Von Anfang an standen Ziele wie Kundenzufriedenheit durch Qualität und Zuverlässigkeit sowie Rentabilität durch hohe Prozessqualität und geringen Kosten im Vordergrund. Jedes Projekt wird anhand der Erfüllung klarer und messbarer Ziele bewertet und erhält somit hohe Management-Unterstützung und Aufmerksamkeit.

 

In letzter Zeit wurden in die Six Sigma-Systematik Lean-Tools integriert. Diese Kombination aus zwei Vorgehensweisen wird Lean & Six Sigma genannt.
Da Lean für schlanke Unternehmensprozesse steht, bedeutet Six Sigma+Lean nicht, wie häufig angenommen, eine Vereinfachung hin zum schlanken Six Sigma, sondern verknüpft die bewerten Techniken zweier erfolgreicher Systeme.
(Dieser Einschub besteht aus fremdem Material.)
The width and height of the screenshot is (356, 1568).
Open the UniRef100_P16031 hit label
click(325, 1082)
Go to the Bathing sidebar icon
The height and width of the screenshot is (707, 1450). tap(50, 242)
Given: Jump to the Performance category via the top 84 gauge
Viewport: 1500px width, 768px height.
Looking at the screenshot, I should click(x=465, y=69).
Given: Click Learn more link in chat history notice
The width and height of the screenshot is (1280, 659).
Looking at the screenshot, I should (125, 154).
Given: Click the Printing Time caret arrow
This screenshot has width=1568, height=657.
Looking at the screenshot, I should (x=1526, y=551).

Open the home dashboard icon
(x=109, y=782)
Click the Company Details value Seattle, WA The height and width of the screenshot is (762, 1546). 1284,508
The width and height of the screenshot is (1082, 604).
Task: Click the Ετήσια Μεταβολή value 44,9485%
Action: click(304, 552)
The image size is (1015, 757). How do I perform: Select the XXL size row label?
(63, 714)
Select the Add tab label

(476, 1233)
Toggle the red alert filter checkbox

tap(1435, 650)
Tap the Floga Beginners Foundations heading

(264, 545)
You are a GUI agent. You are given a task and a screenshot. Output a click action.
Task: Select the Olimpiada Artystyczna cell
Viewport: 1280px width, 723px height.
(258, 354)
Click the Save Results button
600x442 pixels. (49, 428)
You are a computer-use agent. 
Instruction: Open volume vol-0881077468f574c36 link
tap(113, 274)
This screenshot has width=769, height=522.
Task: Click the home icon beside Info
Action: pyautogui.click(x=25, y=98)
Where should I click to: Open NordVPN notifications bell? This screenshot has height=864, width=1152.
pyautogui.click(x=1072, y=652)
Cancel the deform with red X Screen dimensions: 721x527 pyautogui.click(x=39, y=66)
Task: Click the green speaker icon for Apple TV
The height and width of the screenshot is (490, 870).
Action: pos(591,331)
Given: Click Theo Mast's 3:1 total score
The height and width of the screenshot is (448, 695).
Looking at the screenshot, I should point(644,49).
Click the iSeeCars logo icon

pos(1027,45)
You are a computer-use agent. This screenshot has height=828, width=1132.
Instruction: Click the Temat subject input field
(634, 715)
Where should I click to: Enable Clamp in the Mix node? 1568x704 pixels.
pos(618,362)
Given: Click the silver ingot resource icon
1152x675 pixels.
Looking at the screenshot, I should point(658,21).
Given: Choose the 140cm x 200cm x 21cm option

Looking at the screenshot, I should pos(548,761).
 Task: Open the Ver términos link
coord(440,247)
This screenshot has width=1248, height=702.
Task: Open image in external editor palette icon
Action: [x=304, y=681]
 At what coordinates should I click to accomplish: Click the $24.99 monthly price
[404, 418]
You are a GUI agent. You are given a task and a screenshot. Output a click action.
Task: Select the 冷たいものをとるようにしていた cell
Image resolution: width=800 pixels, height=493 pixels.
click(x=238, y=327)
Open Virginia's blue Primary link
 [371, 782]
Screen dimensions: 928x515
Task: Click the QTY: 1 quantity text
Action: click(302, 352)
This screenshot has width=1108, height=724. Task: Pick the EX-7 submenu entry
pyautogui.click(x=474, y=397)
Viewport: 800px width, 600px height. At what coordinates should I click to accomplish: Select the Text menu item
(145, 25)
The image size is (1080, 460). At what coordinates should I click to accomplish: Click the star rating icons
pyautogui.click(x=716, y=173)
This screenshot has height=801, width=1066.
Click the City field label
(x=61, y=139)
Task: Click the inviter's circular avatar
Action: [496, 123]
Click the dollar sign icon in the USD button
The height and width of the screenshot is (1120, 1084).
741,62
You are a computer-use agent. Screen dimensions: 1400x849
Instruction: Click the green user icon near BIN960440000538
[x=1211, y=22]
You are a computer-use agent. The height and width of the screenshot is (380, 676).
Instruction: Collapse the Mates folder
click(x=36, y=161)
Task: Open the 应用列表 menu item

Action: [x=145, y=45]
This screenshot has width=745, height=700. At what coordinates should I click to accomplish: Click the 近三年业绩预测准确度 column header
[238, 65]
Lean ist eine Systematik, die aus dem Toyota-Produktionssystem abgeleitet wurde.

In zwei Workshops haben wir im ESSC-D die fünf Haupt-Prinzipen von Six Sigma erarbeitet:

  1. Strebe nach fähigen und beherrschten Prozessen, um die Kundenanforderungen profitabel zu erfüllen.

  2. Treffe Entscheidungen auf der Basis vertrauens-würdiger Daten und verstandener Wirkzusammenhänge.

  3. Löse Probleme effizient mit einer strukturierten und bewährten Vorgehensweise im Team.

  4. Sorge für Nachhaltigkeit der Ergebnisse.

  5. Mache Six Sigma zum allgemein anerkannten Arbeitsprinzip im Unternehmen.